Ein anderer Aspekt, den ich in diesem Zusammenhang sehe, sind die Themen Datenschutz und Sicherheit. In der Regel fließen die verwendeten Daten immer auch in das Training des KI-Modells. Grundsätzlich besteht die Möglichkeit, Daten, die einmal in ein System gegossen wurden, auch wieder extrahieren zu können. Mit den richtigen Queries gegen das KI-System können unter Umständen Teile der Rohdaten wieder regeneriert werden. Dann hat man natürlich ein Datenschutzproblem. Sicherlich wäre es auch möglich, eine KI genau darauf zu trainieren, Daten aus einem KI-Modell wiederherzustellen.

Insgesamt sehe ich die Chancen jedoch, die sich durch den Einsatz von KI ergeben, sei es in der Softwareentwicklung oder auch für uns Menschen, stark überwiegen. So führen selbstfahrende Autos ja auch dazu, dass die Zahl an Verkehrstoten deutlich sinkt.

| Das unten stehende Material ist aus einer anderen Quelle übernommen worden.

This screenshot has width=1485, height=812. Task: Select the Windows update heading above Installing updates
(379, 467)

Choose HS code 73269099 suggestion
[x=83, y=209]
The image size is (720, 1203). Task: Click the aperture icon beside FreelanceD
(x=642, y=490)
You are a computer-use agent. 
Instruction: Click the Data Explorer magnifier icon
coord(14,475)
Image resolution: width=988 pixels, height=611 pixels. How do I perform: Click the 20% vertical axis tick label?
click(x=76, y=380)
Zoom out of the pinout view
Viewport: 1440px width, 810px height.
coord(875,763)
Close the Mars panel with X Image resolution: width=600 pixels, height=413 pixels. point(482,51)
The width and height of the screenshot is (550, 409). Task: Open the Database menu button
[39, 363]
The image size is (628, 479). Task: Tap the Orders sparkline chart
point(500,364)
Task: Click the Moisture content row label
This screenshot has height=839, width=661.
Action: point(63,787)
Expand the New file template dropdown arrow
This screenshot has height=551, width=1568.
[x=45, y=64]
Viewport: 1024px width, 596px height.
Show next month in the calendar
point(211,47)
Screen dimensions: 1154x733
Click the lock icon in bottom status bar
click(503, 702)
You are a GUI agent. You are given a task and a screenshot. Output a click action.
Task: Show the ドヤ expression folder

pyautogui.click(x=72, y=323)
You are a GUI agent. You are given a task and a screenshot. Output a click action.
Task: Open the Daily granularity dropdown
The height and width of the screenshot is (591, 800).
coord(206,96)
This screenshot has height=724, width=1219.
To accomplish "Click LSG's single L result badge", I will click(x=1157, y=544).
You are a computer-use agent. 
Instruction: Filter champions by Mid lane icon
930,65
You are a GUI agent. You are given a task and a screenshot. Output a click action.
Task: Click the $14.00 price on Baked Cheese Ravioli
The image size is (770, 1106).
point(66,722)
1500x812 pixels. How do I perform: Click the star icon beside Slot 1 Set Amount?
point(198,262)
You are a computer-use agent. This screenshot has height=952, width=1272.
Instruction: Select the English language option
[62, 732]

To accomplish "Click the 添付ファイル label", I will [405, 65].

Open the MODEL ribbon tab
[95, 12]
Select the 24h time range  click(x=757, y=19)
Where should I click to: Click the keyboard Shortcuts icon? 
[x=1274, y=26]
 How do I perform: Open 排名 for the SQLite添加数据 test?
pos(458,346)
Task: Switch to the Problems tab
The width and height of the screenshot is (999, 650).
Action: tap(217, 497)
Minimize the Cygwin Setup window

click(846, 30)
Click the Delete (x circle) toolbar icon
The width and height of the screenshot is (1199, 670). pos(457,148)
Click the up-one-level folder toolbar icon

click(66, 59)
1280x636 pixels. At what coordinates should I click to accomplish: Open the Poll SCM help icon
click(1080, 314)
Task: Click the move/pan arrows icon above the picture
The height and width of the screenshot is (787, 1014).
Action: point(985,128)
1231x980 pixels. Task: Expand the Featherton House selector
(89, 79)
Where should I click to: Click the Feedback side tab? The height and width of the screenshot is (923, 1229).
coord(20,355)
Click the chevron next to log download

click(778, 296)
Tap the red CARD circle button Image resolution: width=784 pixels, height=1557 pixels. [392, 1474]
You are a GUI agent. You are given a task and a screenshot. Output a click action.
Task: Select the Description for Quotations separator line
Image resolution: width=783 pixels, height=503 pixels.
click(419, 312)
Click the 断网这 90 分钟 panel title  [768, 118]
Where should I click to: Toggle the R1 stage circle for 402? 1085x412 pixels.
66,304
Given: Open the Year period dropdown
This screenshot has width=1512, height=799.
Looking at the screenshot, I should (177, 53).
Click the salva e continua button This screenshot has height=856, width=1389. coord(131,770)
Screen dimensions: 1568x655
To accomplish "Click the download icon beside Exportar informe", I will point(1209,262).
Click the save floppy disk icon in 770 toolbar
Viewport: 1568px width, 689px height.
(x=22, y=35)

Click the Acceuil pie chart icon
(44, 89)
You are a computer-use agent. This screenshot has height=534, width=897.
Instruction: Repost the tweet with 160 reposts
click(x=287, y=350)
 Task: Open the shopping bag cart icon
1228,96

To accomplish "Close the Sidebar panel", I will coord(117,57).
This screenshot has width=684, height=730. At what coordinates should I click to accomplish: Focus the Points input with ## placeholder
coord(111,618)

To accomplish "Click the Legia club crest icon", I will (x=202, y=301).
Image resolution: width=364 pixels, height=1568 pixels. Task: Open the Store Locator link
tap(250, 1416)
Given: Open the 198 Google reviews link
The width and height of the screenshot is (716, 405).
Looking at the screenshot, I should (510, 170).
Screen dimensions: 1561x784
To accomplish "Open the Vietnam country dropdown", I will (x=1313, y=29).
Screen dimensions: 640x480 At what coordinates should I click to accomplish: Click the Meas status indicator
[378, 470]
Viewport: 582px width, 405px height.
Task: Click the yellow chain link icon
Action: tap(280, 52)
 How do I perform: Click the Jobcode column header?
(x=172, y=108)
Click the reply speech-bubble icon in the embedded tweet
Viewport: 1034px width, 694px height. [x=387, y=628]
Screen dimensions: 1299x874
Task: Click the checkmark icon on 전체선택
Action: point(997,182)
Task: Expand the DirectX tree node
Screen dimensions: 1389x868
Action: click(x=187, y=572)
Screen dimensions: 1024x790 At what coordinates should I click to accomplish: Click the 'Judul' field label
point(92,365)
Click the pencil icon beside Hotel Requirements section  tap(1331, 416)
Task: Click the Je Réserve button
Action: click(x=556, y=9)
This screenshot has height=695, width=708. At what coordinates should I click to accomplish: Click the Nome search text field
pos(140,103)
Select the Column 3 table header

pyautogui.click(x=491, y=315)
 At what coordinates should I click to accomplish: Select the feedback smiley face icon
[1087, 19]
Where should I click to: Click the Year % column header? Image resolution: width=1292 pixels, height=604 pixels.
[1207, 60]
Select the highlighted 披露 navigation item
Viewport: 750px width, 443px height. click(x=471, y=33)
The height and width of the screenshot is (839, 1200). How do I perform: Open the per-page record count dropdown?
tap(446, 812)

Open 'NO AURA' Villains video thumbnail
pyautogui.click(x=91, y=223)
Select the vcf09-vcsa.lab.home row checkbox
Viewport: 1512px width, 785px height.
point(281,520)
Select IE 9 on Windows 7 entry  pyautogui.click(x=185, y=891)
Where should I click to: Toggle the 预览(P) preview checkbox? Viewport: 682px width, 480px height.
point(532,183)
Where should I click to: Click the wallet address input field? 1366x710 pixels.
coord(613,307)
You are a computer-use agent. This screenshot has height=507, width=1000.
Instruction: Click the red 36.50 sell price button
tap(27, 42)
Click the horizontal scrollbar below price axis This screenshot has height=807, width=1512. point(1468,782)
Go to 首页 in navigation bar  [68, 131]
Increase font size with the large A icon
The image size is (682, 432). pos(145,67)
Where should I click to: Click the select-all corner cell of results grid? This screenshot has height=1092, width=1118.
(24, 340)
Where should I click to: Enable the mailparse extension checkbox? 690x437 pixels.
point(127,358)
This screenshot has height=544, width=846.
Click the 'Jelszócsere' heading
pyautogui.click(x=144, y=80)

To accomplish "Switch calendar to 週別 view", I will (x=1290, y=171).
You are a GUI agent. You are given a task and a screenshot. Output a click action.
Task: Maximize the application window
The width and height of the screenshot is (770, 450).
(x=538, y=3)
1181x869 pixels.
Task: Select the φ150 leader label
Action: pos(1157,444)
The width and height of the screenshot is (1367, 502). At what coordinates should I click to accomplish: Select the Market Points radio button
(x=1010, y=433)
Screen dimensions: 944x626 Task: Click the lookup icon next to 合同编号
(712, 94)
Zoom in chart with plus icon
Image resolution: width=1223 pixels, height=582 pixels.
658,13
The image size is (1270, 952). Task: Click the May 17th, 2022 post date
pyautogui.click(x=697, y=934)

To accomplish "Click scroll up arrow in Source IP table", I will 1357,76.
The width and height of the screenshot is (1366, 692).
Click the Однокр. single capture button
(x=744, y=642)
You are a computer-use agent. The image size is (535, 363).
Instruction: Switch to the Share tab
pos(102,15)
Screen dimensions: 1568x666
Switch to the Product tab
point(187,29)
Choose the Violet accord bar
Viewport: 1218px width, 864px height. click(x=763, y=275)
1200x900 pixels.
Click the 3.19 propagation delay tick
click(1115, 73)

Wenn ich mir überlege, dass wir uns von Höhlenmenschen, die Steine als Werkzeuge benutzten, hin zu Menschen, die Werkzeuge aus flüssigen Metallen herstellten, hin zu Menschen die Maschinen nutzen, bis hin zu Menschen die Maschinen bauen, die selbst Dinge tun, entwickelt haben, bin ich doch ganz schön beeindruckt. Jede dieser Entwicklungen hat unsere Situation als Menschheit besser gemacht. Unser heutiger Wohlstand basiert auf diesem Prozess der ständigen Weiterentwicklung. Warum sollte KI nicht der nächste Schritt auf dieser Stufe sein und wir nutzen ihn für uns?